Here we have an example that beautifully illustrates the principles of Progressive Judaism. Despite the claims of fundamentalists, Jewish law has not remained static and unchanging from the Revelation at Mount Sinai to the present. It has developed dynamically and adapted in accordance with the wisdom of the Sages and the medieval authorities in response to their perception of the needs of their times. Yet there are limits to such changes: basic, fundamental principles rooted in the Torah must still be honored. Both the creditor and the emissary of the court must still remain outside the debtor’s home.
This may well be the source of the familiar principle in British law that “a man’s home is his castle.” The statement has been used by right-wing thinkers to defend some rather unappealing conclusions: that a man has the right within his home to beat his wife and his children without any interference from the legal authorities. But the biblical source shows that a very different meaning was intended: a defense of the dignity of even the most humble human being facing potentially humiliating circumstances. As formulated by William Pitt the Elder, “The poorest man may in his cottage bid defiance to all the forces of the Crown. It [the cottage] may be frail — its roof may shake — the wind may blow through it — the storm may enter – the rain may enter – but the King of England may not enter” unless invited.

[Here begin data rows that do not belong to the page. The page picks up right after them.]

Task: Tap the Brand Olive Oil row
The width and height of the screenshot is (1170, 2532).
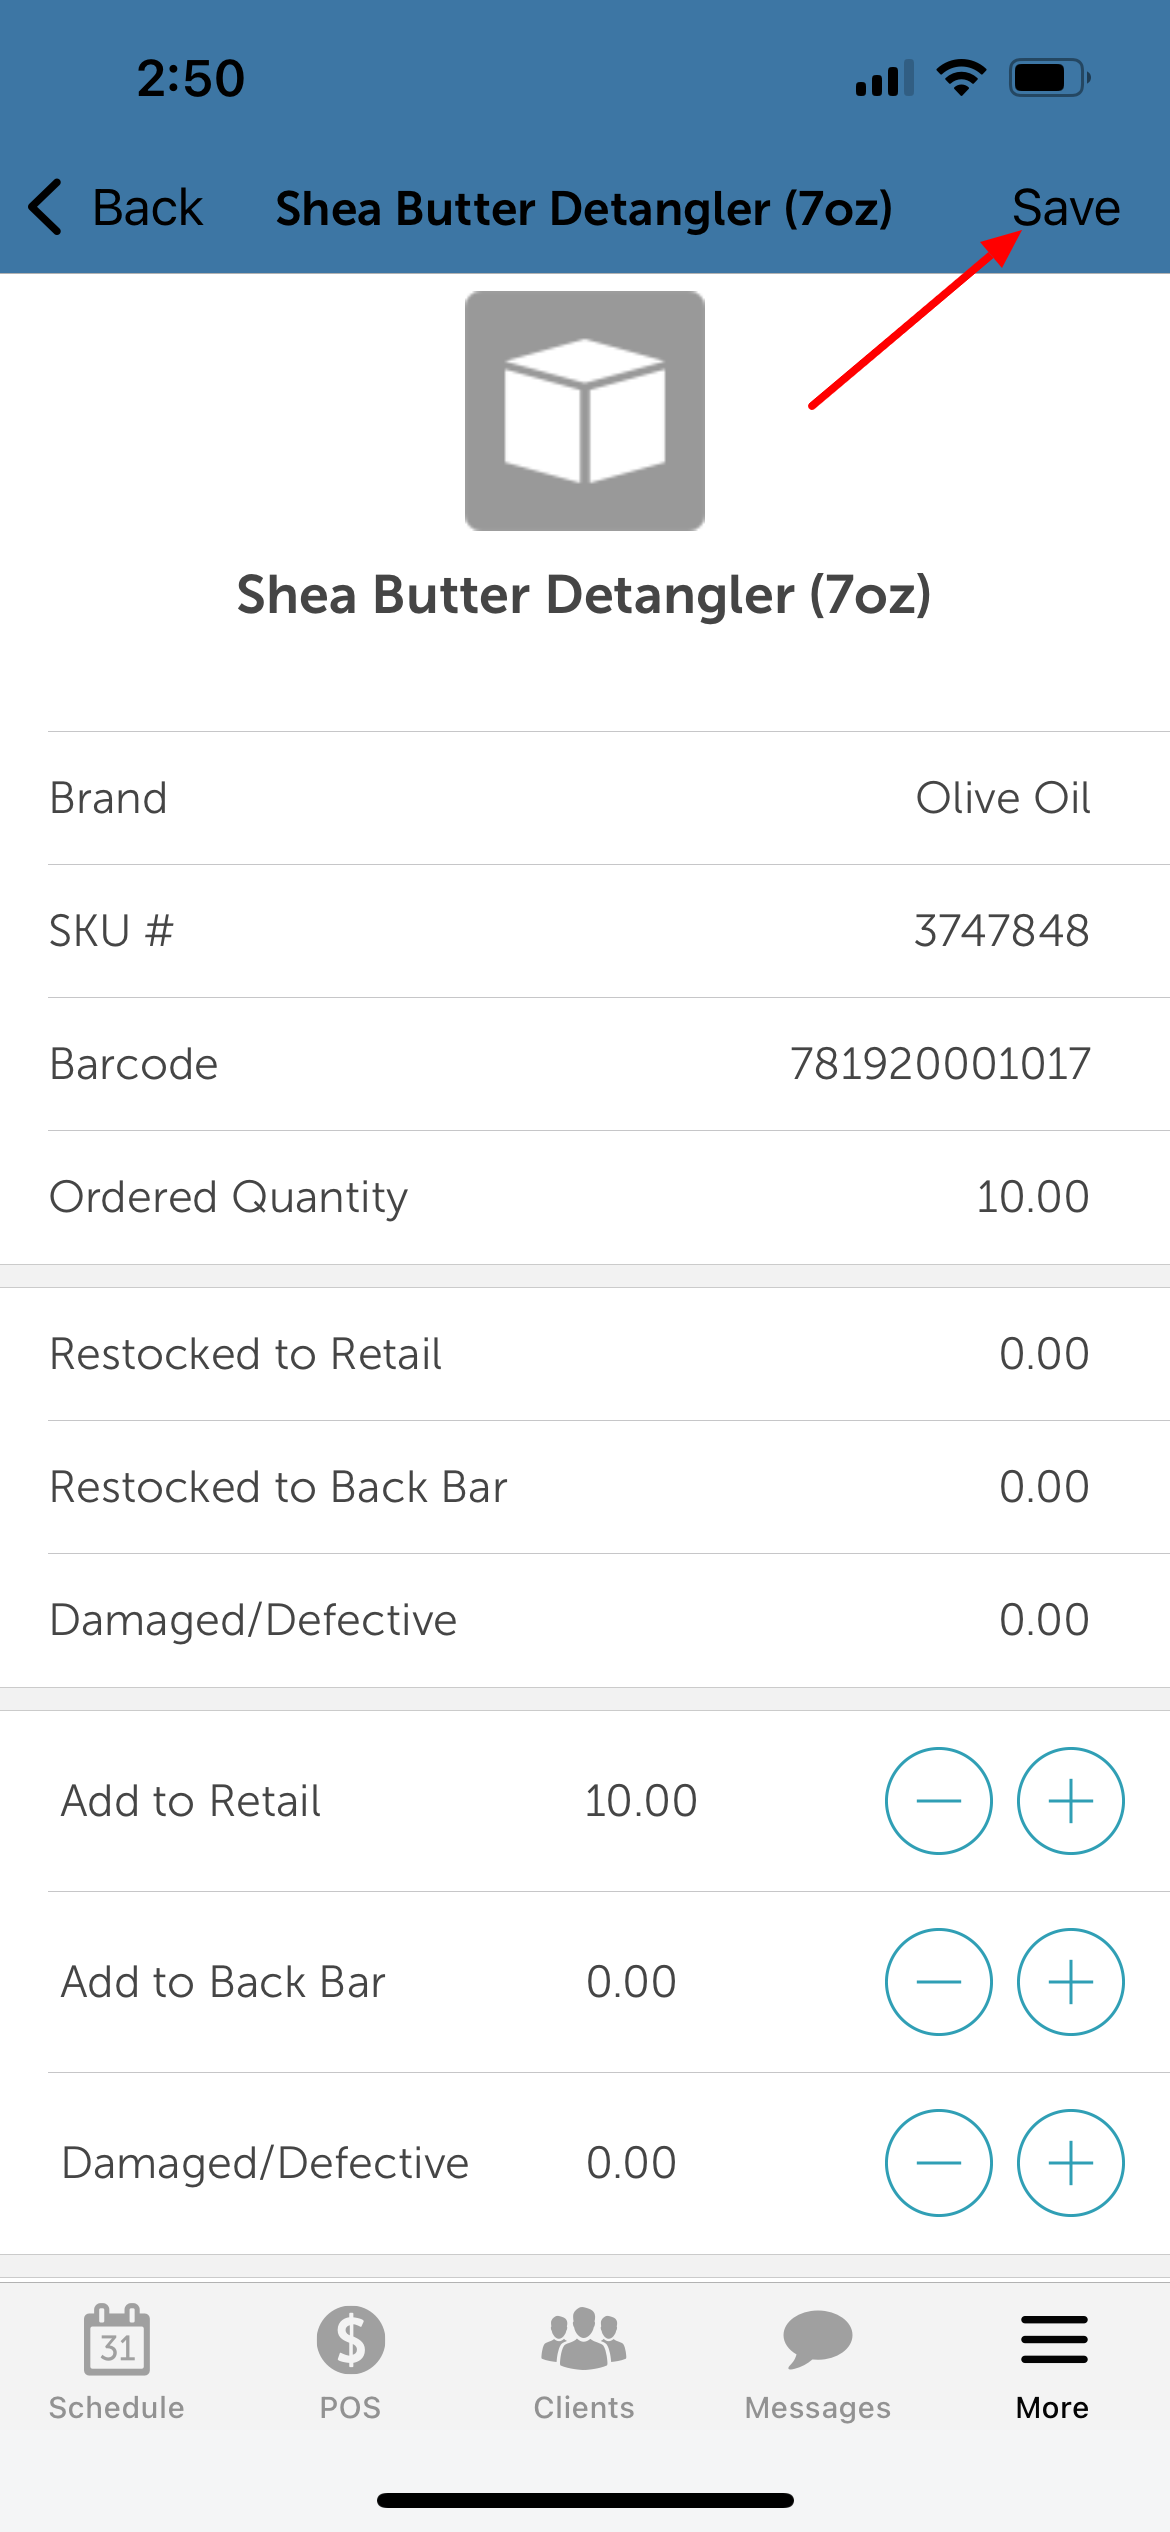Action: pos(585,798)
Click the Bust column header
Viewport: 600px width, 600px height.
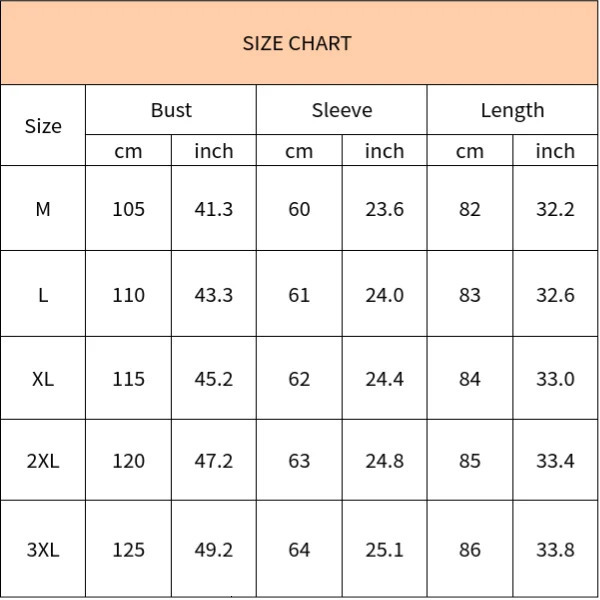171,110
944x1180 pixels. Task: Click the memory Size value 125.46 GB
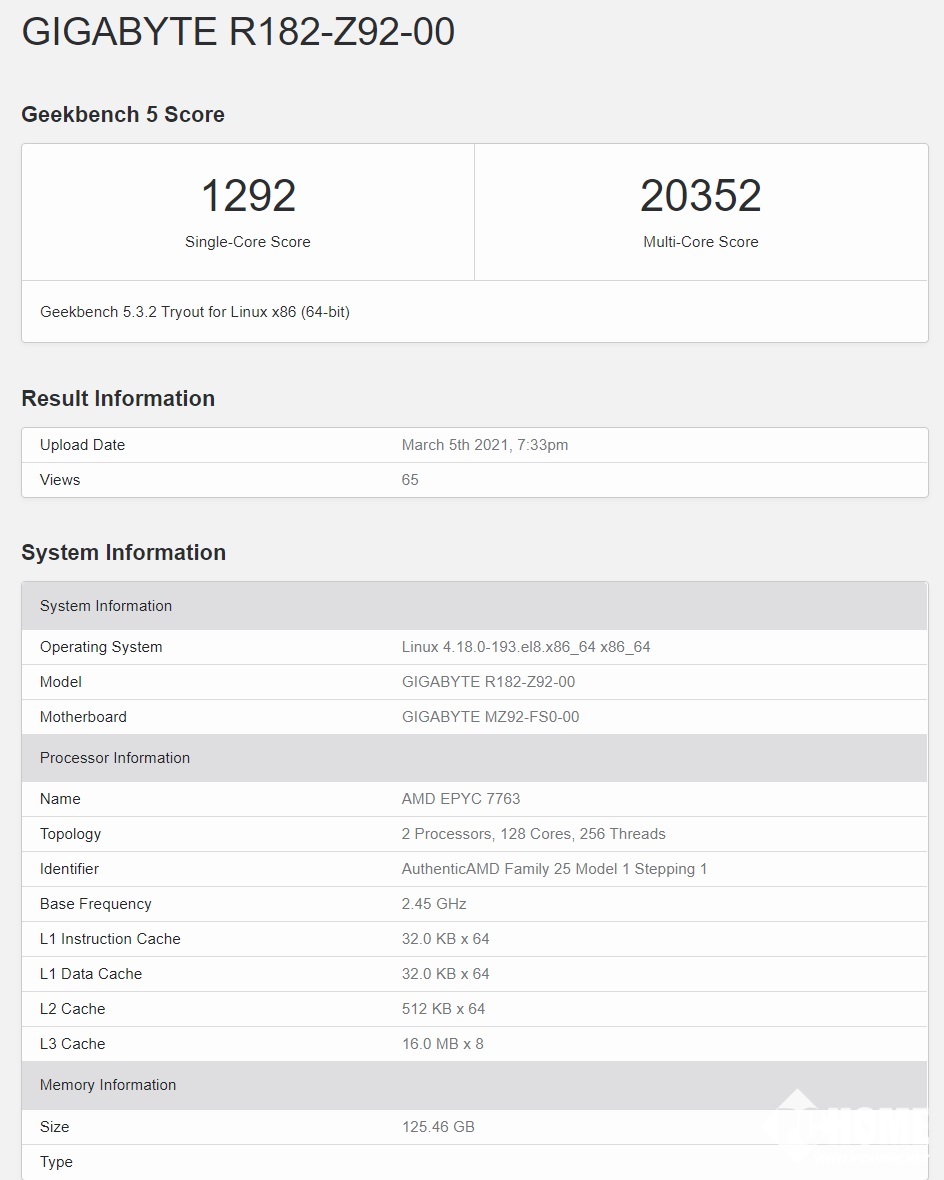tap(438, 1127)
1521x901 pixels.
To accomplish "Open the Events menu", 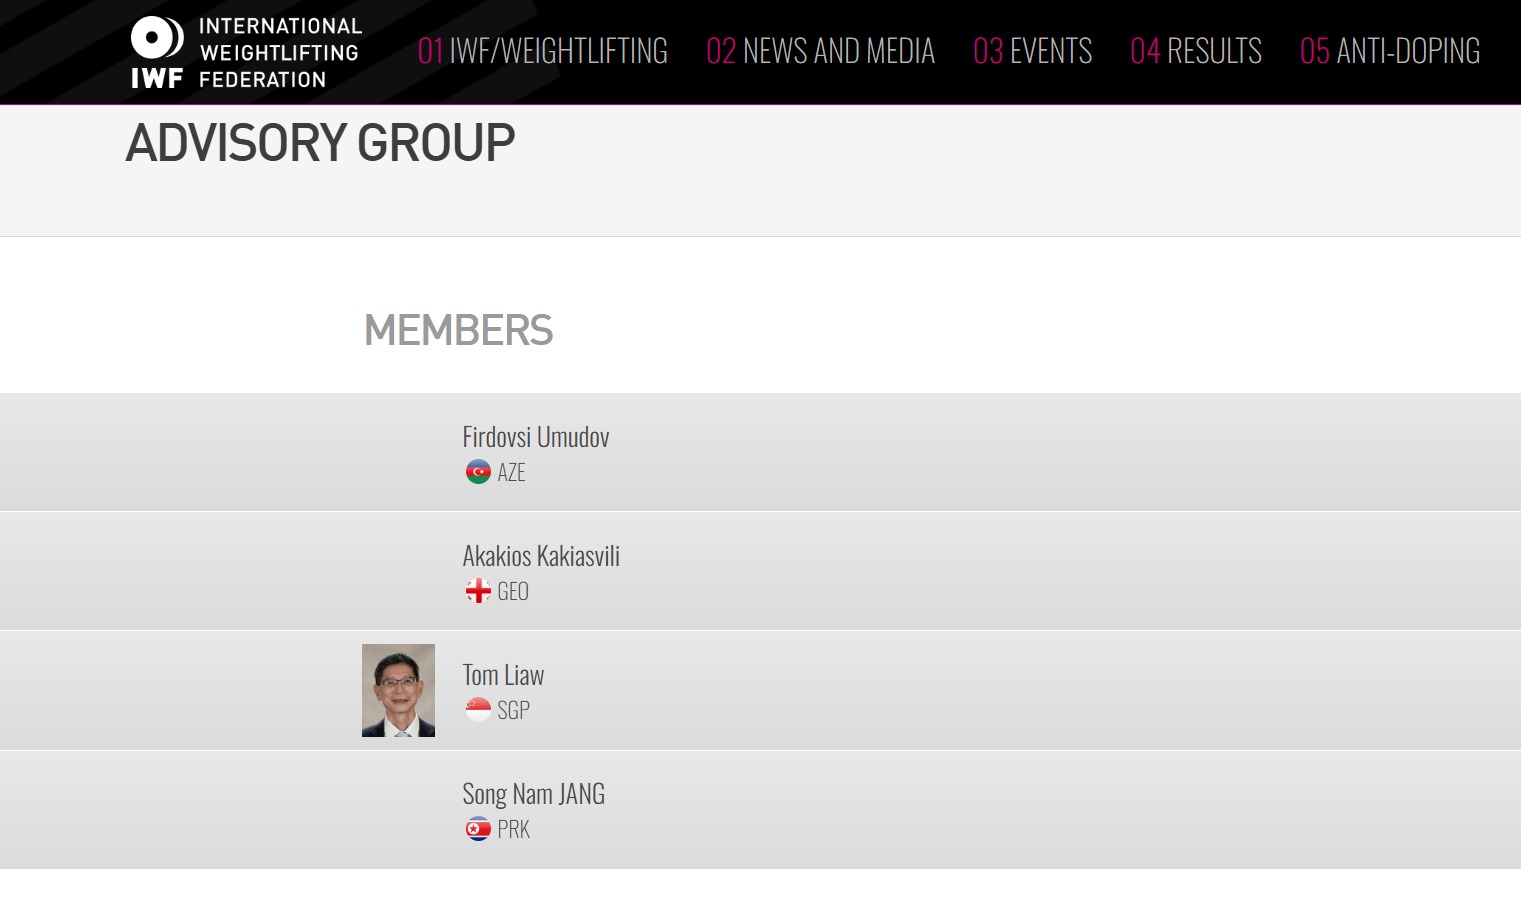I will pyautogui.click(x=1032, y=51).
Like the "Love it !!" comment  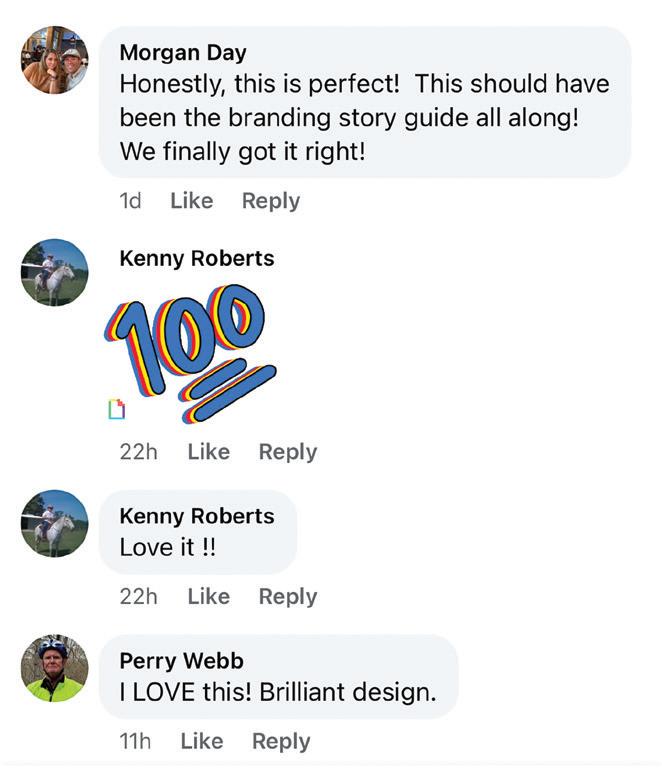208,597
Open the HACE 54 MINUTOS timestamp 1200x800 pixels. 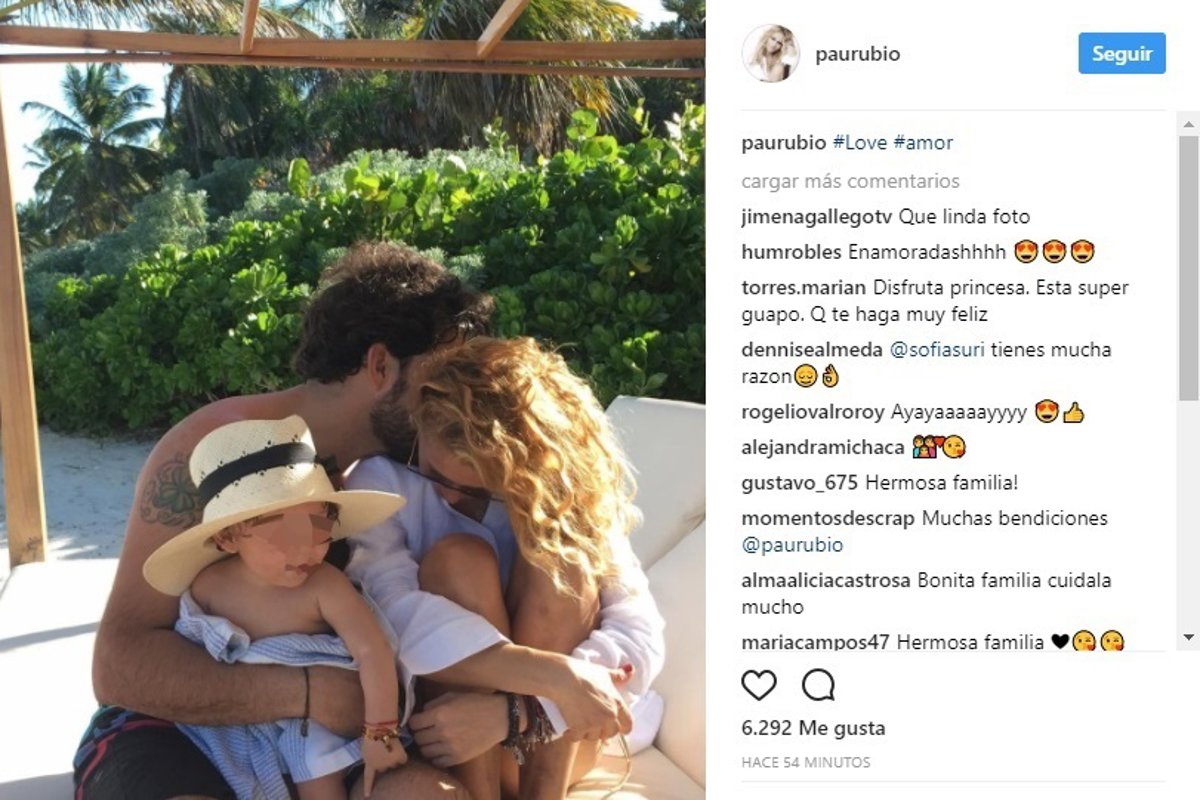tap(806, 762)
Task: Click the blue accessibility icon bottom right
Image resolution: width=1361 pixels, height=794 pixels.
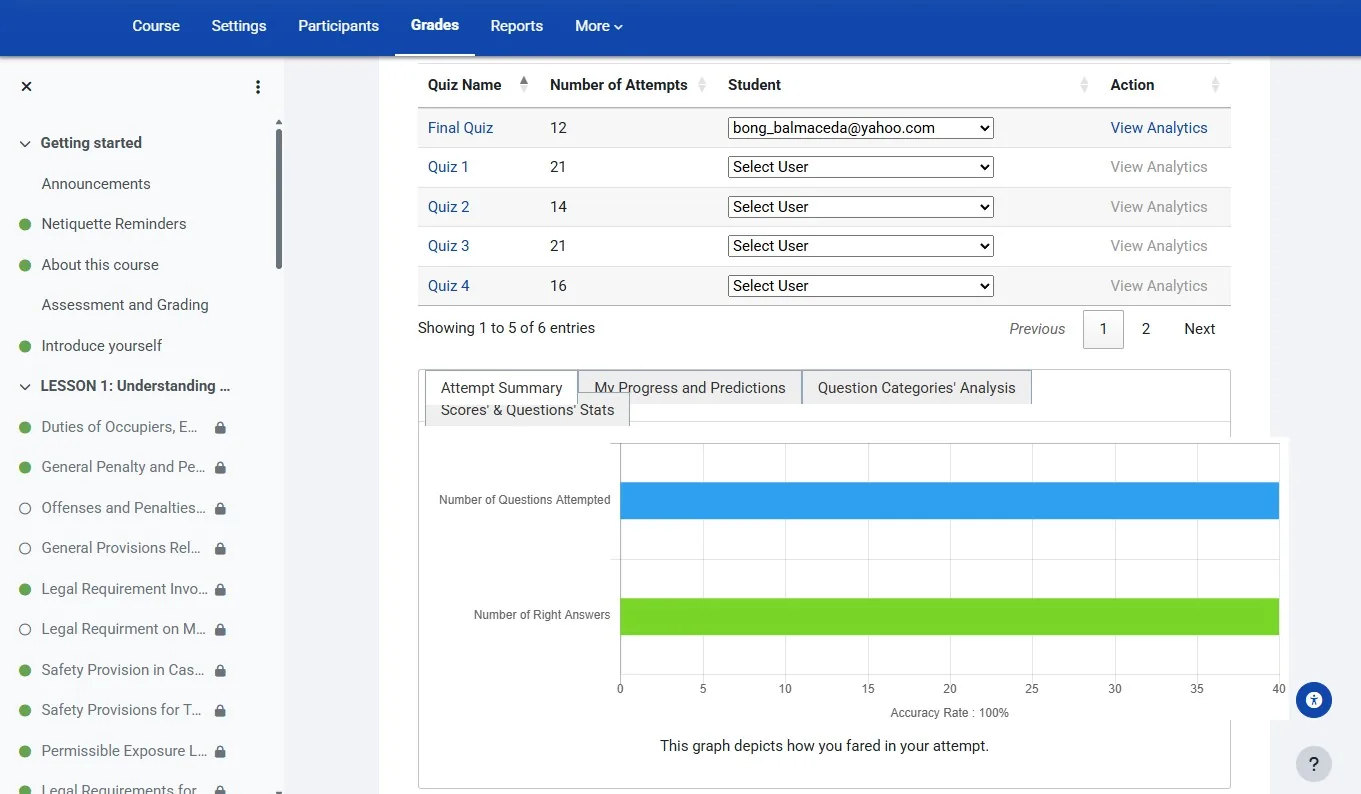Action: coord(1313,700)
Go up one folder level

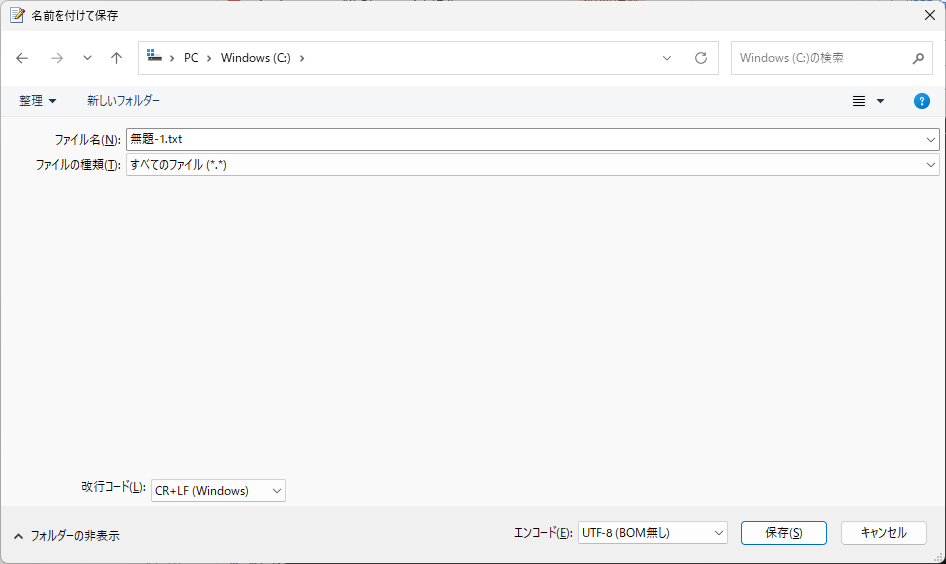pos(116,58)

And certainly, neither can the President of the United States or the creditor seeking repayment.
1. Maimonides’ full discussion of this matter can be readily found in Isadore Twersky, A Maimonides Reader (New York: Behrman House, 1972), pp. 183-186, based on the translation in The Code of Maimonides, Book 13 (Yale University Press, 1963)
Rabbi Professor Marc Saperstein, after having taught Jewish Studies at American universities for 29 years (Harvard, Washington University in St. Louis, George Washington University in D.C.), relocated in 2006 to England for a five-year term as Principal of Leo Baeck College. His recently completed book, Agony in the Pulpit: Jewish Preaching in Response to Nazi Persecution and Mass Murder, will be published by Hebrew Union College Press.